For a long time the country was ravaged by a civil war between central power and the Tamil minority of the North. This war ended in May 2009 with the victory of the central power.

This new political stability has allowed the country to experience strong economic growth (averaging more than 6% a year) and to become the most developed state in South Asia. Despite its growth, the country called for “”financial assistance” from the IMF in return for the implementation of “structural reforms” (a catalog of anti-proletarian attacks and openness to economic “reforms”).

If Sri Lanka has experienced a certain industrial and tourist development, it remains predominantly rural and poverty remains colossal.
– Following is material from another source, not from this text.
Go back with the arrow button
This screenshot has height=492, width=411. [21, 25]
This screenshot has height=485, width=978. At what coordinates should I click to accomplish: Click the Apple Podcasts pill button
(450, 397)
This is evidenced by the collapse of a rubbish heap on April 14, which left about 30 people dead in the Kolonnawa open-air dump, where 23 million tons of garbage are piled up in a town located at northeast of Colombo, the Sri Lankan capital. A 91-meter high pile of waste, weakened by torrential rains and a fire, collapsed, burying the homes of a shanty town.

 

A WAVE OF PROLETARIAN STRUGGLES

 

Recent years have been marked by proletarian struggles in many sectors.

Port workers fought hard last year to defend their working conditions under the privatization programs. The port of Hambantota went on strike in December 2016 to demand the permanent hiring of precarious jobs. Those in the capital, Colombo, did the same in February 2017 to request guarantees of job preservation after the transfer of 85% of the port to the China Merchants Port Holding Company. In both cases, the government’s response was repression. In Hambantota, the proletarians had to face media hysteria, judicial sanctions, the use of strikebreakers and the intervention of the army and a witch hunt against the “ringleaders”. In Colombo, the cops fired tear gas and used water cannons against labor protests.

In July, the workers of the Ceylon Petroleum Corporation (CPC) also went on strike against the risks on the working conditions and employment posed by the sale of certain facilities to Indian or Chinese companies but also for the renovation of the Sapugaskanda refinery. The strike hit the distribution of gasoline and diesel in the country hard. Again the government used the army to break the strike.

In February, the Ceylon Electricity Board (CEB) workers mobilized for the augmentation of wages which no longer make it possible to live a decent existence, particularly due to the devaluation of the currency and the increase of various taxes. These workers went on strike in September, causing power cuts. In addition to the demand for wage increases, there have been others: the end of anti-union repression and a premium for the electricians exposed to risk. The government threatened to fire the strikers.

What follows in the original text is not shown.